Mark Berends, Ph.D., Director of the National Center on School Choice, has joined the Institute for Educational Initiative as the new director of the Center for Research on Educational Opportunity (CREO). Professor Berends, who most recently served as Associate Professor of Public Policy and Education at Vanderbilt University’s Peabody College is the successor to Maureen Hallinan, Ph.D., who has directed CREO for ten years.
Professor Berends has done extensive research on school organization and classroom instruction as they relate to student achievement, paying special attention to disadvantaged students. He has participated in several U.S. Department of Education national evaluations and has conducted studies investigating the causes and sources of black-white and Latino-white achievement gaps. In the 1990s, he led the summative evaluation of New American Schools (NAS), at the time the largest privately funded reform movement in the nation. His latest books are Examining Gaps in Mathematics Achievement Among Racial-Ethnic Groups, 1972-1992 (RAND, 2005), Charter School Outcomes (Lawrence Erlbaum Associates, 2008), Leading with Data: Pathways to Improve Your School (Corwin, 2009), and the Handbook of Research on School Choice (Lawrence Erlbaum Associates, In Press). He will teach sociology courses at Notre Dame.
“Professor Berends will make a singularly important contribution to the mission of the IEI,” says Fr. Timothy Scully, CSC, Director of the Institute for Educational Initiatives. “The wealth of expertise and intellectual leadership he brings to CREO, particularly in the area of school choice, will enable us to make great strides in our work to give children and families greater access to excellent schools
- especially faith-based schools. He will build ably upon the work of Maureen Hallinan, whose inspired leadership has built a wonderful foundation in the world of high impact educational research.”

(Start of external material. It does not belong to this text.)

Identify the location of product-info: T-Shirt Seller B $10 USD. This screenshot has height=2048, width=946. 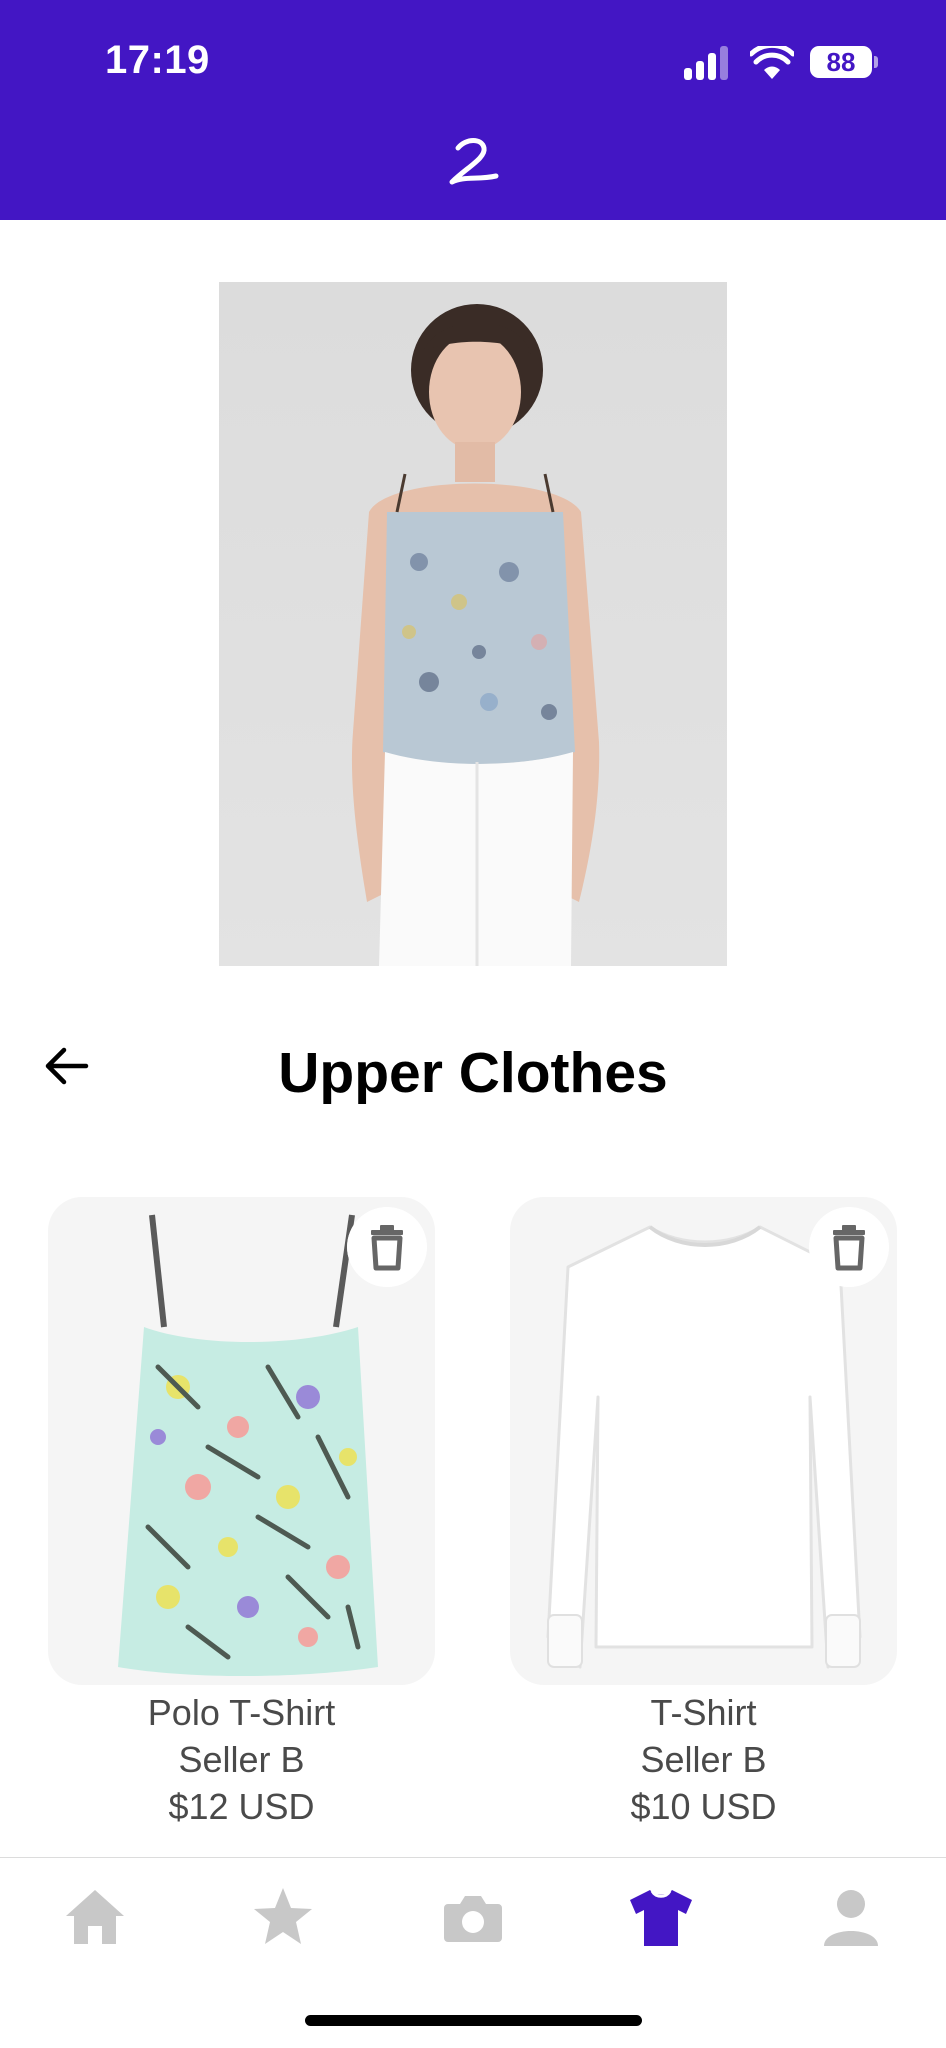
(704, 1760).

Berends will continue in his role as director of the National Center on School Choice (NCSC), established in 2004 through a $13.3 million grant from the U.S. Department of Education’s Institute of Education Sciences. The mission of the NCSC is to lead research across multiple disciplines on “how school choice affects individuals, communities and systems.”
“I’m excited about integrating the work of CREO and NCSC. In fact, CREO provides a broader umbrella for NCSC because of its emphasis on research on educational opportunity. Together the studies that NCSC and Maureen Hallinan have undertaken position CREO to make significant contributions to educational policy and the field of sociology. What’s more, they provide a foundation for CREO to bring in additional funding so we can continue this line of research-research that’s essential, since issues of educational equity and excellence will be critical for years to come,” says Berends of his transition to Notre Dame.
Dr. Maureen Hallinan served as the first director of CREO, and was the first director of the IEI upon its founding in 1996. She is also the William P. and Hazel B. White Professor of Sociology, whose research has focused primarily on the sociology of education. Her most recent studies compare students’ learning opportunities in Catholic and public schools in Chicago.
“We have established CREO as a center of excellence for the study of educational inequality, the organization of schools, and the effects of school sector on student outcomes. Mark Berends brings a faith vision and commitment to his work that will enhance and strengthen the context in which members of CREO conduct their research and teaching,” she says.